**Trecho do documento:**
Incentivar uma sociedade ao consumo sem alertá-la sobre os riscos do desequilíbrio no orçamento gerado pela tomada excessiva de crédito é bastante perigoso. O consumidor não pode se esquecer de seu papel de contribuinte e cidadão, responsável por suas atitudes de consumo e pelas consequências, individuais ou coletivas, de todas as suas escolhas.
Aprender o significado e as diferenças entre poupar e investir e, especialmente, quais são os riscos dessas alternativas pode significar a diferença entre uma sociedade bem sucedida e uma sociedade fadada ao fracasso. O cidadão brasileiro tem se mostrado extremamente empreendedor, mas precisa aprender a calcular de forma adequada os riscos e os retornos desejados para seu esforço.
É preciso entender as consequências positivas que o ensino de finanças exerce sobre o cidadão e a sociedade, discutir assuntos como empreender, poupar, investir e consumir de forma abrangente, equilibrada e correta. Para alcançar esse objetivo, o jovem estudante é o público ideal, porque será um amplificador desses conceitos na esfera familiar.
O atual momento da economia é mais do que oportuno. Desde meados da década de 90, o Plano Real e a estabilidade da moeda permitem a reflexão sobre o futuro, a importância da previdência e dos seguros. Resta saber aproveitar a oportunidade.

**Trechos das entradas:**
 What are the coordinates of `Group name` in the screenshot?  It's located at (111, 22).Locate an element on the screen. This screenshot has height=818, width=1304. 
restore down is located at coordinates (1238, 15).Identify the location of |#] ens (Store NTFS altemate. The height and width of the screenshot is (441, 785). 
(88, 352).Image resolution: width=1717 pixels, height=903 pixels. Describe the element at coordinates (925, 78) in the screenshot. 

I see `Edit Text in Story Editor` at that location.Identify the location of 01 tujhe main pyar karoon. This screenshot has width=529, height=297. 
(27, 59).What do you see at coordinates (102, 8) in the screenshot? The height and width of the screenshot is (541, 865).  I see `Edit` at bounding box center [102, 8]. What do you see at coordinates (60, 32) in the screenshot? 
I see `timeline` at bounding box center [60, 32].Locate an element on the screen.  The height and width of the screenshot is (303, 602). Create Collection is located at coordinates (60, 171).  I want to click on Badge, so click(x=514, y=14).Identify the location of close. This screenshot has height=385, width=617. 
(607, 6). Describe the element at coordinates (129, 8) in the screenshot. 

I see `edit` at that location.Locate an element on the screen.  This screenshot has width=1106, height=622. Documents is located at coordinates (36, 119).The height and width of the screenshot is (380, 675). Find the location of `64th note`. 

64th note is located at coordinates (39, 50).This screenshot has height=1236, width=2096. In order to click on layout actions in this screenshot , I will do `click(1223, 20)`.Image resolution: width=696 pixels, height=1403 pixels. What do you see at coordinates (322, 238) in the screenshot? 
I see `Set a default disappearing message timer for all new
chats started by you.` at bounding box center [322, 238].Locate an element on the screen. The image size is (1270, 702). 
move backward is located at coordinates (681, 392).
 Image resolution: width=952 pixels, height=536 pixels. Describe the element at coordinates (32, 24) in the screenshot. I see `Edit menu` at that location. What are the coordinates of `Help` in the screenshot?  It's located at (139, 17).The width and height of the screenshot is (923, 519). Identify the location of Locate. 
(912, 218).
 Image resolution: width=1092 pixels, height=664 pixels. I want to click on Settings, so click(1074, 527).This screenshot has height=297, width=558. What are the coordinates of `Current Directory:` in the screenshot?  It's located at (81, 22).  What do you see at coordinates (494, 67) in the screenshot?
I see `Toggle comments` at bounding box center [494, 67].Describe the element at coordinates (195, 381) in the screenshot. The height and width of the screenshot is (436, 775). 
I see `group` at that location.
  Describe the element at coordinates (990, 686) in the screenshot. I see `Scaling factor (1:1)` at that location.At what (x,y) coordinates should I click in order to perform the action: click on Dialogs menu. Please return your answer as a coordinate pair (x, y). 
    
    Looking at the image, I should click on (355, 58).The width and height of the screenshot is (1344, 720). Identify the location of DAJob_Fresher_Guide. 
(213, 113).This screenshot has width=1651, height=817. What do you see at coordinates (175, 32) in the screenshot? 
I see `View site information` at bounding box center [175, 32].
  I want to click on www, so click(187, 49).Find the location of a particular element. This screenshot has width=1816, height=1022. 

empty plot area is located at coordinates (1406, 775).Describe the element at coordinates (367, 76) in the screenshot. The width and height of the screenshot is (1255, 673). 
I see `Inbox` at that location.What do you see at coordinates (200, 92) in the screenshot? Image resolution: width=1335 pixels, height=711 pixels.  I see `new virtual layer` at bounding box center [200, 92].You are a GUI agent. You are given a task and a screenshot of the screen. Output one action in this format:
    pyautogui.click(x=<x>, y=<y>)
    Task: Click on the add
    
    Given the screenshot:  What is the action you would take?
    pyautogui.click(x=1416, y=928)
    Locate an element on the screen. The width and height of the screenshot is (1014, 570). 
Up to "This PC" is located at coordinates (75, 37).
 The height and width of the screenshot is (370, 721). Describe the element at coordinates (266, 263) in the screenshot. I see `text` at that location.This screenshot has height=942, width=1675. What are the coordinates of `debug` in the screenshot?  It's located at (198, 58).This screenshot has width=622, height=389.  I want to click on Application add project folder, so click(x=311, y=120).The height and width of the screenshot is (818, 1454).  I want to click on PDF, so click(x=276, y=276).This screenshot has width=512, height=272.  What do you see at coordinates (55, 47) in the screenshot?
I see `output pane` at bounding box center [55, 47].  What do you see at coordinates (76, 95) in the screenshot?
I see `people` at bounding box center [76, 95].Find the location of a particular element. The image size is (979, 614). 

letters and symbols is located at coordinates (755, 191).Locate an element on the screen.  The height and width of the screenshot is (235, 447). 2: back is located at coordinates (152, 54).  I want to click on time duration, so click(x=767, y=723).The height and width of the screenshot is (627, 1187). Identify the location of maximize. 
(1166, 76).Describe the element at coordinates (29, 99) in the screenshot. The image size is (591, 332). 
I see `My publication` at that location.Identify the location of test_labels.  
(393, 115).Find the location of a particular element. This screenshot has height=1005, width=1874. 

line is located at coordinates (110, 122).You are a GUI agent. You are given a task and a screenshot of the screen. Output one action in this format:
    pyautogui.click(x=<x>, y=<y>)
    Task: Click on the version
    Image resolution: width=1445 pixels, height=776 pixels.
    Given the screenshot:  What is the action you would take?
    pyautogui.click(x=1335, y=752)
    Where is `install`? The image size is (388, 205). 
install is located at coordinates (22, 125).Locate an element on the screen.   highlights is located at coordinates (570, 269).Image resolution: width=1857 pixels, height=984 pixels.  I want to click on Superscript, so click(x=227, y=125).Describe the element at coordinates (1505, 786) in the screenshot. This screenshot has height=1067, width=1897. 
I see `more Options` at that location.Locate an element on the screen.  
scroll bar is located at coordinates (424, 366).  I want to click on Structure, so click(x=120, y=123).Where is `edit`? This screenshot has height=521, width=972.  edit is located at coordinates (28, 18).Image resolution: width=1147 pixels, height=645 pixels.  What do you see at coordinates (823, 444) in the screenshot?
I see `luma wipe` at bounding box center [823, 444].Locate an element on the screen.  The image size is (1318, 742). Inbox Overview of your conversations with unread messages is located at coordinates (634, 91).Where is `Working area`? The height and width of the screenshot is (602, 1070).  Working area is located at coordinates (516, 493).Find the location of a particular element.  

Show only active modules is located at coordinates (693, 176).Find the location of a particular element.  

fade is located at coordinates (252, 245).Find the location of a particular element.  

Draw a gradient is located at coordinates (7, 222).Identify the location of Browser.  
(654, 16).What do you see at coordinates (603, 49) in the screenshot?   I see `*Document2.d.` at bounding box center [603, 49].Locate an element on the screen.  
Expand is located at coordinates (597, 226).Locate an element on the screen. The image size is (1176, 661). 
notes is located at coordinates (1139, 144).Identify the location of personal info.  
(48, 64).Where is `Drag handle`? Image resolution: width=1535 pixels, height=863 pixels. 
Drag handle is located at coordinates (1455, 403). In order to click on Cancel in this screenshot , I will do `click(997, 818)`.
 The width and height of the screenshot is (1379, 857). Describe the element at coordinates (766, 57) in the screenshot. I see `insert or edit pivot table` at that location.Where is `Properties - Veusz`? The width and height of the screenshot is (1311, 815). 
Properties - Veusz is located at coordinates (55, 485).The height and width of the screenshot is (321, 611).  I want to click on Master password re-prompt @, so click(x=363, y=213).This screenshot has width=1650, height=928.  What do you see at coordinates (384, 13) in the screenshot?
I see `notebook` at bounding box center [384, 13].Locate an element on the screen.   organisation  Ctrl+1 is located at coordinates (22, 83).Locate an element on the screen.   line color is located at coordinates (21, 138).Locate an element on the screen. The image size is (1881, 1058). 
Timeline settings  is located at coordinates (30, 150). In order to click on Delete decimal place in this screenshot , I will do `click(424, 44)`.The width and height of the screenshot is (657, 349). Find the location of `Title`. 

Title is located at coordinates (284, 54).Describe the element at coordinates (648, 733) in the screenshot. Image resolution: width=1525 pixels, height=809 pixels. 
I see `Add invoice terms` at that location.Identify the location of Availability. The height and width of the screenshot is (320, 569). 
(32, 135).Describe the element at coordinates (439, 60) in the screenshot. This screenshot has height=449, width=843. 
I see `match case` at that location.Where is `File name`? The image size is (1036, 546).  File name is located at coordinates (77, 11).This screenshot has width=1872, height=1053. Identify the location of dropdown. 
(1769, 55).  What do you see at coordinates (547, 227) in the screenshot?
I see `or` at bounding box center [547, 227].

**Exercícios para fazer:**
1 – Copie do texto sobre educação financeira a parte que começa em "É preciso entender" e segue até "na esfera familiar.", sem mudar nada.
2 – De acordo com o texto sobre educação financeira, quem é o público ideal para esse ensino?
As entradas vêm de uma fonte diferente da do texto.

**Resultados por tarefa:**
1 –
É preciso entender as consequências positivas que o ensino de finanças exerce sobre o cidadão e a sociedade, discutir assuntos como empreender, poupar, investir e consumir de forma abrangente, equilibrada e correta. Para alcançar esse objetivo, o jovem estudante é o público ideal, porque será um amplificador desses conceitos na esfera familiar.

2 – O jovem estudante.